In Silico Recombinant Plasmid Design of Ancestral and Consensus Sequences of Domain III Envelope Protein from Dengue Virus Type 4

Abstract

Dengue is a disease caused by dengue virus or known as DENV, which currently has 4 antigenically different serotypes: DENV1, DENV2, DENV3, and DENV4. It is possible for a single person to be infected with two or more different serotypes during their lifetime, the increase in the number of times a person is infected the more severe the reactions will be. A previous study found that domain III envelope protein (EDIII) is a promising vaccine candidate as it produces the desired immunogenic reaction and is safer to use.
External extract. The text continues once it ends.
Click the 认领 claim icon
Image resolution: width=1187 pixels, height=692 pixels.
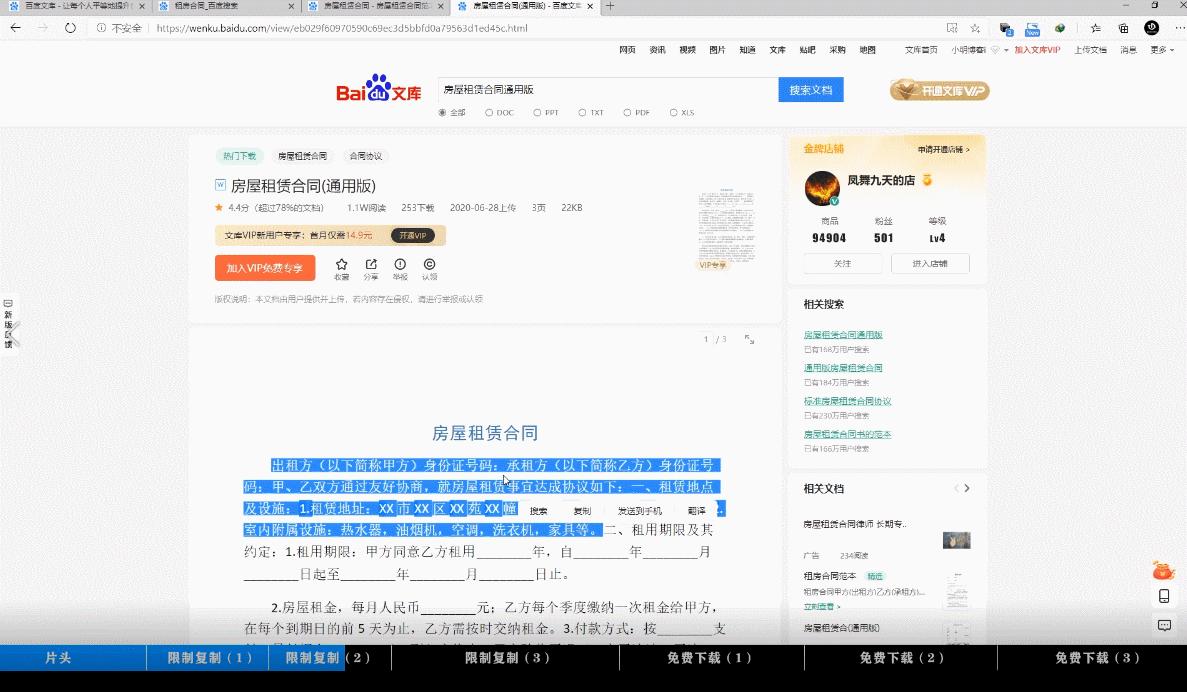point(430,263)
Therefore, this study aims to optimize the designed ancestral and consensus sequence from the previous study to design a suitable vaccine candidate. Based on the RMSD score (ANC: 2.1, CONS: 2.2) and TM-Score (ANC: 0.85, CONS: 0.85) it was concluded that the ancestral and consensus sequence showed a high degree of structural similarity with the wildtype protein (PB ID). The sequences were then optimized for E. coli strain B, resulting in a CAI score of 0.782 for consensus and 0.807 for ancestral sequence. Construction of recombinant plasmid has been conducted in silico. Ancestral and consensus sequence for EDIII of DENV4 were inserted into pET28a using NcoI and XhoI restriction enzyme with additional amino acid (methionine and lysine) which gave the best secondary mRNA structure with accessible RBS and start codon with the MFE of -19.59 kcal/mol (ANC) and -13.70 kcal/mol (CONS).